Mr. Wu’s daughter, Wu Yimao (Emily Wu), was born in 1958, the beginning of the Great Leap Forward. At a young age, Yimao endured hunger, poverty, and turmoil.  She nearly lost her life from multiple severe illnesses because of the lack of proper medical treatment.

When the Cultural Revolution broke out in 1966, Mr. Wu’s home was rampaged and his books were burned. He was humiliated, insulted, and locked up in a cowshed. One day, in August of that year, Yimao, who was 8 years old, went to the hospital alone to seek dental treatment. On the way home in the rain, a solder tricked her into the woods and molested her. She was also raped by Zhang Dingxin, her father’s friend and colleague while her father was in confinement.

In her memoir Feather in the Storm, Ms. Wu Yimao recounted her stories of growing up in China during the Great Leap Forward and the Cultural Revolution.
In her memoir Feather in the Storm, Emily Wu recounted her stories of growing up in China during the Great Leap Forward and the Cultural Revolution. (Image: Gang Chen via sfgate.com )

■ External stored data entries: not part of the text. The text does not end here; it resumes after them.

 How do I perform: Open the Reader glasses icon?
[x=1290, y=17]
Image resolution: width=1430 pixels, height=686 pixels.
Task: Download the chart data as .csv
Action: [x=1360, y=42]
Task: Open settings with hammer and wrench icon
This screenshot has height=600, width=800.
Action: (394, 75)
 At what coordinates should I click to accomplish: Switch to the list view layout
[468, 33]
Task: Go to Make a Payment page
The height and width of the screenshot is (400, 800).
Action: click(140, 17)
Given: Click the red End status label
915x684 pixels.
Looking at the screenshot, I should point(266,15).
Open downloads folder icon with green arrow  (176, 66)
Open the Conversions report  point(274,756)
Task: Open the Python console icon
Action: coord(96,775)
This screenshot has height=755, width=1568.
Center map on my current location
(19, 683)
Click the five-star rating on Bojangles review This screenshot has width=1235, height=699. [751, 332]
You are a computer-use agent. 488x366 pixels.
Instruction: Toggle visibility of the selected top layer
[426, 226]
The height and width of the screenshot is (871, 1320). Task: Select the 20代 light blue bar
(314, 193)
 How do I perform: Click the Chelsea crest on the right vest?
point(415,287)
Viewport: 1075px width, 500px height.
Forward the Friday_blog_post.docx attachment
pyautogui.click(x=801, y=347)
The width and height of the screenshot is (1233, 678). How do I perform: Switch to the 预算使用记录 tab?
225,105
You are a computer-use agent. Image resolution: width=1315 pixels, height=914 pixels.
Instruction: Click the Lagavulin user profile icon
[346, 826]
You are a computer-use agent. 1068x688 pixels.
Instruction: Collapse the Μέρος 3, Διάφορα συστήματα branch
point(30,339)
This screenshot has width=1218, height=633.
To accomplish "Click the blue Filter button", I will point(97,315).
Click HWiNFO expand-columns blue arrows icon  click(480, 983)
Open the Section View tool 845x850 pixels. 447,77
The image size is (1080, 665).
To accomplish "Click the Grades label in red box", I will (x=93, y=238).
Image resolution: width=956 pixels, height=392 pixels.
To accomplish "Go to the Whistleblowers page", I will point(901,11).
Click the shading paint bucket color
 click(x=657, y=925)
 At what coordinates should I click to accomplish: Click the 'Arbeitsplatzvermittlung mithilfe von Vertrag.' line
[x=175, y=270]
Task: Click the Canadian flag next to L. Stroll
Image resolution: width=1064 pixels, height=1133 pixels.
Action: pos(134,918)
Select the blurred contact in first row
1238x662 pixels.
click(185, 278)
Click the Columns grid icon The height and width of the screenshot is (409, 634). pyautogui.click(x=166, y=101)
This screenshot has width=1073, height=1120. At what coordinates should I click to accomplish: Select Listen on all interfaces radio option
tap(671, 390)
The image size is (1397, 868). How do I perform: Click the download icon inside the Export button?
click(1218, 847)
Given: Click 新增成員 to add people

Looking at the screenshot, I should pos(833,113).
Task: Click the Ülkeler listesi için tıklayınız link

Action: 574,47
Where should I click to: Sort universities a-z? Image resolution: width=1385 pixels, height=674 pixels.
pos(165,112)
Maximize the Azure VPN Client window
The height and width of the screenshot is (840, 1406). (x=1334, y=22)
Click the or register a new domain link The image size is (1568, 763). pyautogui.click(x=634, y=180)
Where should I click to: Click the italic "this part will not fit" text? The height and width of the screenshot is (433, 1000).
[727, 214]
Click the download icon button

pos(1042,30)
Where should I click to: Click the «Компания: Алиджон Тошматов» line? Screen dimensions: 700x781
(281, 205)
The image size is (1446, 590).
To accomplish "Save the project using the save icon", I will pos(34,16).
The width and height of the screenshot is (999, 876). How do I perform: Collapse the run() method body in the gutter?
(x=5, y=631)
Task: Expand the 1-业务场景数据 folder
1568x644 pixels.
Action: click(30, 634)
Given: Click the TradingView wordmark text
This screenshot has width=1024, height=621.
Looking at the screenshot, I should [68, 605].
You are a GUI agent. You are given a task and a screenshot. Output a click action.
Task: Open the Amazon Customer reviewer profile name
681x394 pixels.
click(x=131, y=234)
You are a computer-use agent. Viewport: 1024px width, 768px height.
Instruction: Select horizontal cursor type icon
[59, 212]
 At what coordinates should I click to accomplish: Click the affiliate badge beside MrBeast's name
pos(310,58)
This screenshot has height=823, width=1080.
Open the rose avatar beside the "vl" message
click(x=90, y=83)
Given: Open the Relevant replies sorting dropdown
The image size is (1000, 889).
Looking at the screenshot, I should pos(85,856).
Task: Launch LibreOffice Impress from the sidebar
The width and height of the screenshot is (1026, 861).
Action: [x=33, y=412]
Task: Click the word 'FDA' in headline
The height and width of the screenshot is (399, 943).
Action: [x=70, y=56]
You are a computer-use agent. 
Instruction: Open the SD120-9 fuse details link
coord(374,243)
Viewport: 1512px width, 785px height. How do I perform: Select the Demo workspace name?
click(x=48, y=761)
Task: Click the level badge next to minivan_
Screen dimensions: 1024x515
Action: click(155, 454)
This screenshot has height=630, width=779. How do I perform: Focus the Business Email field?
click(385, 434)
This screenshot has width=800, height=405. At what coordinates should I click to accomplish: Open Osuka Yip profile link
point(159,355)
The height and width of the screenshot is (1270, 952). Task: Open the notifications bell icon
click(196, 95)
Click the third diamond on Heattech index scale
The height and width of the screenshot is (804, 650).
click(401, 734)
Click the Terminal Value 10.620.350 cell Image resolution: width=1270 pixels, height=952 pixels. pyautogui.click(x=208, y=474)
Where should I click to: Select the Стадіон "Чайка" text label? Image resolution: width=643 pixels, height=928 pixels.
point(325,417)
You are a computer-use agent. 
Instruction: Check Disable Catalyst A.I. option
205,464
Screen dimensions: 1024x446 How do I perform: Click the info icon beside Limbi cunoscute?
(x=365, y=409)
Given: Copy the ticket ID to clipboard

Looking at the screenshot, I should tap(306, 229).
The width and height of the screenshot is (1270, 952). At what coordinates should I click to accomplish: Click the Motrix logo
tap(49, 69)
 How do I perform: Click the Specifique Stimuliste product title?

While Yimao was in elementary school, she was a target of discrimination, bullying, and abuse because of her father. Her desk at school was smeared with feces; she was frequently dragged around by her hair and beaten. Her whole body was covered with bruises and injuries.

When she transferred to a high school after moving with her parents to Hefei, she didn’t own a pair of shoes. When the school mandated shoes, she was forced to sell her hair for money so that she could buy a pair of shoes.

In 1976, after Yimao graduated from high school at the age of 17, she was sent to a remote mountain village in Anhui to work as a farmer.

In addition to the tragic experiences of herself and her family, Yimao also witnessed and learned of many devastating events — teachers at the Anhui University cut their wrists during the Cultural Revolution, hanged themselves, and committed suicide by jumping off tall buildings. Yimao’s 70-year-old grandmother was sent to her hometown of Yangzhou, confined to a tiny room that was once used for ancestral worship, and eventually died of sickness and hunger. Yimao’s younger brother was also humiliated by the teachers in the kindergarten. He was forced to sit in the toilet and was not allowed to play with other children.

'Feather in the Storm: A Childhood Lost in Chaos' by Emily Wu.
‘Feather in the Storm: A Childhood Lost in Chaos’ by Emily Wu. (Image: via Amazon)

The Wu’s shattered Chinese dream finally ends

After more than 20 years of suffering, Wu Ningkun’s family finally left for the United States in the 1980s and ended their shattered Chinese dream. In the United States, Mr. Wu regained his dignity and became a well-known professor at home and abroad. In her memoir Feather in the Storm, Emily Wu recounted her stories of growing up in China during the Great Leap Forward and the Cultural Revolution, the unfortunate tales of her family in the chaos, childhoodless children, and the tragic ending of their lives and shattered Chinese dreams. The book is her story and the stories of tens of thousands of Chinese children.

The ordeals of Wu Ningkun and his family painted a portrait of people under the communist regime. Communism promises people a beautiful paradise, but in reality, it only gives them hell on earth.